Aim of the exercise
Your job is to copy every record exactly.

Available data
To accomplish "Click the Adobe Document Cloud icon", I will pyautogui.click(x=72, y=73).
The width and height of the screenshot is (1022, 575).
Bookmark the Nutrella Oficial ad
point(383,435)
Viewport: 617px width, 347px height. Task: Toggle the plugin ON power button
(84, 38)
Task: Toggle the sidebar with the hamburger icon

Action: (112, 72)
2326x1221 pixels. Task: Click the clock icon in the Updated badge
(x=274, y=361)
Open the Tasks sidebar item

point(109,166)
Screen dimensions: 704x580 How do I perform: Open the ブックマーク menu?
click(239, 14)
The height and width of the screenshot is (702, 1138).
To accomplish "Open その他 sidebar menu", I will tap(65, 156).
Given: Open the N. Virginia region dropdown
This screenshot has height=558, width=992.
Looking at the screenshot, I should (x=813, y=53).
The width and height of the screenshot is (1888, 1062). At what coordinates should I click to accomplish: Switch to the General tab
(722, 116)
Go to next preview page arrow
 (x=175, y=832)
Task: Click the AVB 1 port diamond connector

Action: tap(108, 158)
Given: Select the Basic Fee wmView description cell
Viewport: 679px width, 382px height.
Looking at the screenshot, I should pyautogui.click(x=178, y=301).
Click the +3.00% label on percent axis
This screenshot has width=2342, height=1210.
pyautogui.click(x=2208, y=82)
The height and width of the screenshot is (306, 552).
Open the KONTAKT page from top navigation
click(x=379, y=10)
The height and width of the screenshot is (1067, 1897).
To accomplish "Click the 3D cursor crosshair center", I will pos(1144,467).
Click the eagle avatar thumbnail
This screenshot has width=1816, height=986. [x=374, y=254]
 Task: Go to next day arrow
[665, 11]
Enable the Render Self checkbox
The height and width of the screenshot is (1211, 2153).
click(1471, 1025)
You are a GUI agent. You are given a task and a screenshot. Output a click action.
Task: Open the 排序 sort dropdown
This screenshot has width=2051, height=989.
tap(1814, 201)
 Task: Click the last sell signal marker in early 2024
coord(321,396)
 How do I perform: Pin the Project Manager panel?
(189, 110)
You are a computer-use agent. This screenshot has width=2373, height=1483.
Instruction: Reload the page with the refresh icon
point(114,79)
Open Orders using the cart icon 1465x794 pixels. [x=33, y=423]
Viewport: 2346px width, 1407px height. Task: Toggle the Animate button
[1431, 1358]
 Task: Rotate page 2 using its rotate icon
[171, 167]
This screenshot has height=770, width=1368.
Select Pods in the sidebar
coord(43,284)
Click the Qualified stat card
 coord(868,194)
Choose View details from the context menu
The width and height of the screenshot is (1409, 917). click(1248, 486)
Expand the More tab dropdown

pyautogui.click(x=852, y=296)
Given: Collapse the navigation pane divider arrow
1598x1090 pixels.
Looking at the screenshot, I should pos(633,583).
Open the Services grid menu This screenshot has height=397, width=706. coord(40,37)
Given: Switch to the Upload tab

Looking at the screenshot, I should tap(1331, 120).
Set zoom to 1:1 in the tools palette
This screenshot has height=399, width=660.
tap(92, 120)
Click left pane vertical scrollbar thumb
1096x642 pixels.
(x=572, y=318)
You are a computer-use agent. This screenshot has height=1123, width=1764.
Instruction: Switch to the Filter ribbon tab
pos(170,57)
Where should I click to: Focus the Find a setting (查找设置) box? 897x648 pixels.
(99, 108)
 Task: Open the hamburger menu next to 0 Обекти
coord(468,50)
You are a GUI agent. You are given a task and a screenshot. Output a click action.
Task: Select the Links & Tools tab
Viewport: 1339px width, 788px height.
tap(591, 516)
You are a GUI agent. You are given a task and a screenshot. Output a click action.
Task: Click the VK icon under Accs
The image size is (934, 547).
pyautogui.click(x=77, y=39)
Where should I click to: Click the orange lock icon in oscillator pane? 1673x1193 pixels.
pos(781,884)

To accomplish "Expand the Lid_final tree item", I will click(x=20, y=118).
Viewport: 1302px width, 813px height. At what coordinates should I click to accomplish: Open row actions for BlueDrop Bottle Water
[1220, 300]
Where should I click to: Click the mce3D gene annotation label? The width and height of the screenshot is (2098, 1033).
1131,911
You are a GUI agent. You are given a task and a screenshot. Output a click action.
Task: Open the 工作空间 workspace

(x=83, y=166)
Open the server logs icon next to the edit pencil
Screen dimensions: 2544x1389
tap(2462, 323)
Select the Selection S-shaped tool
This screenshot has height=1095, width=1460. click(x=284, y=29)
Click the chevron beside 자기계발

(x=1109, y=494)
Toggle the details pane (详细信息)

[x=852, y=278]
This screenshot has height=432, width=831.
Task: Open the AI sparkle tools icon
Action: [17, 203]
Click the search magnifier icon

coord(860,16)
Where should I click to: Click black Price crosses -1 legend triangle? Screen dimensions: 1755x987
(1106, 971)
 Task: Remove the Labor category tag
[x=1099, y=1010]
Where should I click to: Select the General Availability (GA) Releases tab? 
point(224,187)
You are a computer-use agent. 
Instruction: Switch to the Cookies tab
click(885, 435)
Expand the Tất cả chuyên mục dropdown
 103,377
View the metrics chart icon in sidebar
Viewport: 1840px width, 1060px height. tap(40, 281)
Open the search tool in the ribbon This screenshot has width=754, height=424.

Reply to the exercise
To accomplish "Click the Adobe Document Cloud icon", I will pyautogui.click(x=72, y=73).
The width and height of the screenshot is (1022, 575).
Bookmark the Nutrella Oficial ad
point(383,435)
Viewport: 617px width, 347px height. Task: Toggle the plugin ON power button
(84, 38)
Task: Toggle the sidebar with the hamburger icon

Action: (112, 72)
2326x1221 pixels. Task: Click the clock icon in the Updated badge
(x=274, y=361)
Open the Tasks sidebar item

point(109,166)
Screen dimensions: 704x580 How do I perform: Open the ブックマーク menu?
click(239, 14)
The height and width of the screenshot is (702, 1138).
To accomplish "Open その他 sidebar menu", I will tap(65, 156).
Given: Open the N. Virginia region dropdown
This screenshot has height=558, width=992.
Looking at the screenshot, I should (x=813, y=53).
The width and height of the screenshot is (1888, 1062). At what coordinates should I click to accomplish: Switch to the General tab
(722, 116)
Go to next preview page arrow
 (x=175, y=832)
Task: Click the AVB 1 port diamond connector

Action: tap(108, 158)
Given: Select the Basic Fee wmView description cell
Viewport: 679px width, 382px height.
Looking at the screenshot, I should pyautogui.click(x=178, y=301).
Click the +3.00% label on percent axis
This screenshot has width=2342, height=1210.
pyautogui.click(x=2208, y=82)
The height and width of the screenshot is (306, 552).
Open the KONTAKT page from top navigation
click(x=379, y=10)
The height and width of the screenshot is (1067, 1897).
To accomplish "Click the 3D cursor crosshair center", I will pos(1144,467).
Click the eagle avatar thumbnail
This screenshot has width=1816, height=986. [x=374, y=254]
 Task: Go to next day arrow
[665, 11]
Enable the Render Self checkbox
The height and width of the screenshot is (1211, 2153).
click(1471, 1025)
You are a GUI agent. You are given a task and a screenshot. Output a click action.
Task: Open the 排序 sort dropdown
This screenshot has width=2051, height=989.
tap(1814, 201)
 Task: Click the last sell signal marker in early 2024
coord(321,396)
 How do I perform: Pin the Project Manager panel?
(189, 110)
You are a computer-use agent. This screenshot has width=2373, height=1483.
Instruction: Reload the page with the refresh icon
point(114,79)
Open Orders using the cart icon 1465x794 pixels. [x=33, y=423]
Viewport: 2346px width, 1407px height. Task: Toggle the Animate button
[1431, 1358]
 Task: Rotate page 2 using its rotate icon
[171, 167]
This screenshot has height=770, width=1368.
Select Pods in the sidebar
coord(43,284)
Click the Qualified stat card
 coord(868,194)
Choose View details from the context menu
The width and height of the screenshot is (1409, 917). click(1248, 486)
Expand the More tab dropdown

pyautogui.click(x=852, y=296)
Given: Collapse the navigation pane divider arrow
1598x1090 pixels.
Looking at the screenshot, I should pos(633,583).
Open the Services grid menu This screenshot has height=397, width=706. coord(40,37)
Given: Switch to the Upload tab

Looking at the screenshot, I should tap(1331, 120).
Set zoom to 1:1 in the tools palette
This screenshot has height=399, width=660.
tap(92, 120)
Click left pane vertical scrollbar thumb
1096x642 pixels.
(x=572, y=318)
You are a computer-use agent. This screenshot has height=1123, width=1764.
Instruction: Switch to the Filter ribbon tab
pos(170,57)
Where should I click to: Focus the Find a setting (查找设置) box? 897x648 pixels.
(99, 108)
 Task: Open the hamburger menu next to 0 Обекти
coord(468,50)
You are a GUI agent. You are given a task and a screenshot. Output a click action.
Task: Select the Links & Tools tab
Viewport: 1339px width, 788px height.
tap(591, 516)
You are a GUI agent. You are given a task and a screenshot. Output a click action.
Task: Click the VK icon under Accs
The image size is (934, 547).
pyautogui.click(x=77, y=39)
Where should I click to: Click the orange lock icon in oscillator pane? 1673x1193 pixels.
pos(781,884)

To accomplish "Expand the Lid_final tree item", I will click(x=20, y=118).
Viewport: 1302px width, 813px height. At what coordinates should I click to accomplish: Open row actions for BlueDrop Bottle Water
[1220, 300]
Where should I click to: Click the mce3D gene annotation label? The width and height of the screenshot is (2098, 1033).
1131,911
You are a GUI agent. You are given a task and a screenshot. Output a click action.
Task: Open the 工作空间 workspace

(x=83, y=166)
Open the server logs icon next to the edit pencil
Screen dimensions: 2544x1389
tap(2462, 323)
Select the Selection S-shaped tool
This screenshot has height=1095, width=1460. click(x=284, y=29)
Click the chevron beside 자기계발

(x=1109, y=494)
Toggle the details pane (详细信息)

[x=852, y=278]
This screenshot has height=432, width=831.
Task: Open the AI sparkle tools icon
Action: [17, 203]
Click the search magnifier icon

coord(860,16)
Where should I click to: Click black Price crosses -1 legend triangle? Screen dimensions: 1755x987
(1106, 971)
 Task: Remove the Labor category tag
[x=1099, y=1010]
Where should I click to: Select the General Availability (GA) Releases tab? 
point(224,187)
You are a computer-use agent. 
Instruction: Switch to the Cookies tab
click(885, 435)
Expand the Tất cả chuyên mục dropdown
 103,377
View the metrics chart icon in sidebar
Viewport: 1840px width, 1060px height. tap(40, 281)
Open the search tool in the ribbon This screenshot has width=754, height=424.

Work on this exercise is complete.